*Task to carry out*:
Word for word, restate the lines that run from the line containing "Click the Visit" to the last line of the records below.

*Record extracts*:
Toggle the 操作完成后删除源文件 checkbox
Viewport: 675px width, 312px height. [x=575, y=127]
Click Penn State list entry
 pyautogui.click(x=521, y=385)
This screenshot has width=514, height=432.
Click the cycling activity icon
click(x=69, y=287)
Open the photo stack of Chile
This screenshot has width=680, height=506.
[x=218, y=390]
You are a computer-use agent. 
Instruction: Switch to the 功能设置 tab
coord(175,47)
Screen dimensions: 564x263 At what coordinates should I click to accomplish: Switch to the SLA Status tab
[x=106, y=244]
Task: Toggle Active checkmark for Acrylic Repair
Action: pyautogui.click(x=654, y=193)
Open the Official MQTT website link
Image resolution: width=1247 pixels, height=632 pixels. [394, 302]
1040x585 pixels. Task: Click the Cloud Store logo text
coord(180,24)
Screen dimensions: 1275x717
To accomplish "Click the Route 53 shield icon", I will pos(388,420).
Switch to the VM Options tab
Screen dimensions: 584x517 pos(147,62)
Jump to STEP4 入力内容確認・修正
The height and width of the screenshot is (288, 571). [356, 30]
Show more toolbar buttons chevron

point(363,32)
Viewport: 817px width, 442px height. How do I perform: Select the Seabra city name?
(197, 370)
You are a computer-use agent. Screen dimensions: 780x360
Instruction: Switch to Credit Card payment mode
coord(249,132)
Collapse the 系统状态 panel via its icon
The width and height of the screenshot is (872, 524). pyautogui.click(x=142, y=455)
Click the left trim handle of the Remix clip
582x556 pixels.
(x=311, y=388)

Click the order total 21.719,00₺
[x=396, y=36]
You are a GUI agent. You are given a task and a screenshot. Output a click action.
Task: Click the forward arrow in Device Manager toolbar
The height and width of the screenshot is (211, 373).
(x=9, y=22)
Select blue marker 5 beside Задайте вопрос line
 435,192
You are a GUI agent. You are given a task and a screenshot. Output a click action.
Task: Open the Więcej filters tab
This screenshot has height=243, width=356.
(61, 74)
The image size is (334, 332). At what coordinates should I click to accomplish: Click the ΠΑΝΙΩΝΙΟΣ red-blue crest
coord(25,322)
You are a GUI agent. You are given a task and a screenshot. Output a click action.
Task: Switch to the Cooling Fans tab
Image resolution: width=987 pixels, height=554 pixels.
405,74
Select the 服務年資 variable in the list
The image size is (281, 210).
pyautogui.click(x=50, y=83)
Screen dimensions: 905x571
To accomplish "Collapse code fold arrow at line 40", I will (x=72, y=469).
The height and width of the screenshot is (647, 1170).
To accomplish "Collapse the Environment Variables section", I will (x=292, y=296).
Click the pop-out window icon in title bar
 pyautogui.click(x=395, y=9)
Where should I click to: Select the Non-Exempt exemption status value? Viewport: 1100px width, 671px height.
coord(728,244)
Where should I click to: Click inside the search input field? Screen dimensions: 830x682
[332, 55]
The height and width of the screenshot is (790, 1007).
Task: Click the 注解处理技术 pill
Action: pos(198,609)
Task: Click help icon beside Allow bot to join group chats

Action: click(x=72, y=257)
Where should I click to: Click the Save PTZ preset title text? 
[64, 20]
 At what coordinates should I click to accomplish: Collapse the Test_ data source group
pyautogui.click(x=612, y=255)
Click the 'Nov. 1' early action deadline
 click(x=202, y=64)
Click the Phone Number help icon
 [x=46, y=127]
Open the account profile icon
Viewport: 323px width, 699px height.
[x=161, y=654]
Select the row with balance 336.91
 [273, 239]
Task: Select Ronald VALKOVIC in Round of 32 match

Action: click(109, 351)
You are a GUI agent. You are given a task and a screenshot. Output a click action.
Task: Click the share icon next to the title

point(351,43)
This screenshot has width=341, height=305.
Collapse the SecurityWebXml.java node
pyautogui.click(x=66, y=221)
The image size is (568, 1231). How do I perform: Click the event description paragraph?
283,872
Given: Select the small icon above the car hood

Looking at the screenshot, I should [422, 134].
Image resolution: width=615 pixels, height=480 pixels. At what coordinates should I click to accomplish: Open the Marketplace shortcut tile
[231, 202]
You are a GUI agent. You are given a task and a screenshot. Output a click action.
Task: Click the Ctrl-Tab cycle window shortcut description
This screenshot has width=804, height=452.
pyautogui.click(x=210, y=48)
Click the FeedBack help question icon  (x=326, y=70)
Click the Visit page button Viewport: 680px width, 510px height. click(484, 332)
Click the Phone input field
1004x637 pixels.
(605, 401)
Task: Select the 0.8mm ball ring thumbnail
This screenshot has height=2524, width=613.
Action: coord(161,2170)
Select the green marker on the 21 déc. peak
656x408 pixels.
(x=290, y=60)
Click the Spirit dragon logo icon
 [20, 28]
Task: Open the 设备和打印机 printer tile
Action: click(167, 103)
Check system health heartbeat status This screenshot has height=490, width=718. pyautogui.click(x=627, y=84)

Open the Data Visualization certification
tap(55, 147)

*Answer*:
Click the Visit page button Viewport: 680px width, 510px height. click(484, 332)
Click the Phone input field
1004x637 pixels.
(605, 401)
Task: Select the 0.8mm ball ring thumbnail
This screenshot has height=2524, width=613.
Action: coord(161,2170)
Select the green marker on the 21 déc. peak
656x408 pixels.
(x=290, y=60)
Click the Spirit dragon logo icon
 [20, 28]
Task: Open the 设备和打印机 printer tile
Action: click(167, 103)
Check system health heartbeat status This screenshot has height=490, width=718. pyautogui.click(x=627, y=84)

Open the Data Visualization certification
tap(55, 147)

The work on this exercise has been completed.